Oct 22, 2010

Manga: GYO - Junji Ito



I am not easily horrified. In fact, unless it's some deeply disturbing psychological stuff, it is almost impossible to work on me. Gore, violence and all that joy just don't connect with me, even if they could - on occasion - gross me out. There is, however, one thing that really unsettles me, and it is the reason why Gyo led to a totally sleepless night even though I was 24 and quite rational at the time I read it. That thing is a simple story concept - taking the human condition and perverting it into something inhuman. It lies at the core of the zombie story of course, but we are used to zombies. However, it was also the reason why Danny Boyle's 28 Days Later was so horrifying. And it is the reason why Gyo is one of the most amazing horrors I've ever read.

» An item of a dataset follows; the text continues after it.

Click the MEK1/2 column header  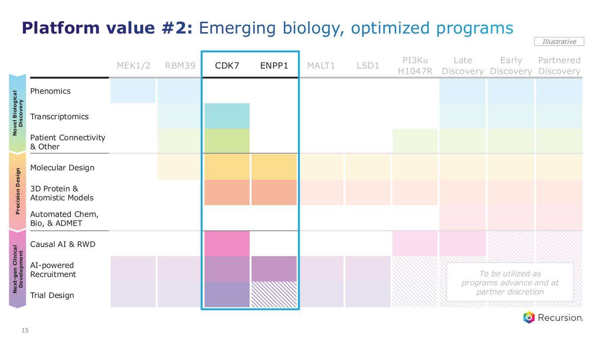pos(134,66)
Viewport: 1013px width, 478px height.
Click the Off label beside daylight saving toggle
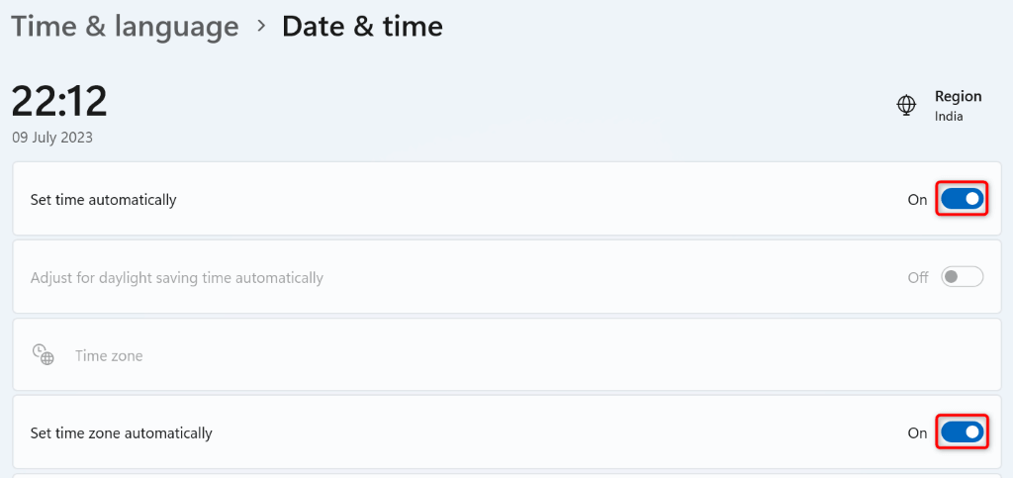coord(918,278)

I am not generally a manga person. The tropes of the medium don't do it for me, and even though the stories are supposedly better developed than in anime, I'd always prefer to watch an adaptation instead. However, a sudden rain forced me into Borders one day, and I had to kill the time somehow. I wasn't in the mood for a book, so I just picked a manga at random. It was only two volumes, had awesomely stylish covers and they contained a spider-fish hybrid and some sort of bloated zombie thing with tubes in its mouth. Awesome, right?

...right?

Thus began my affair with Junji Ito and his sick imagination.




It all begins with a stench - a horrible rotten smell that comes from the ocean. Then the fish start walking, an unstoppable tide of squirming dead mass born on metallic spidery legs that springs forth from the water. And then the gas comes, and with it the world is remade.

It is impossible to summarize Gyo's plot without spoiling it, although it is not the rather simple story that really grips the reader. It is the atmosphere. The art is simple when depicting humans, but very graphic and detailed when dealing with the supernatural threat that consumes them. The way the story flows is very Lovecraftian in a way, weaving a tale of poetic inevitability and doomed efforts, of senseless struggles and monstrous purpose. It is told through the eyes of the young man who first encounters the walking fish, but in a way, there are no main characters here. Nobody is important enough against the tide.




This feeling of inevitability, of something that is so much bigger than you, so malicious and at the same time so vastly, inhumanly uncaring, is what makes Gyo the horrific gem that it is. As the story progresses, both the artwork and the atmosphere become more and more surreal, and toward the end there is even a Lynchian circus scene, giving the manga an absurdist spin that only makes its impact stronger.

In the end, I have no way of telling whether my profuse usage of adjectives has done its job, but I can't recommend Gyo highly enough. It is a deeply disturbing tale, masterfully told and beautifully drawn, and if there is even a tiny part of you that's fascinated by being horrified and unsettled, then it is exactly what that part needs.Plus, at the end of the second volume there are a couple of short stories that somehow manage to be equally good. So go for it! Who cares about a few sleepless nights?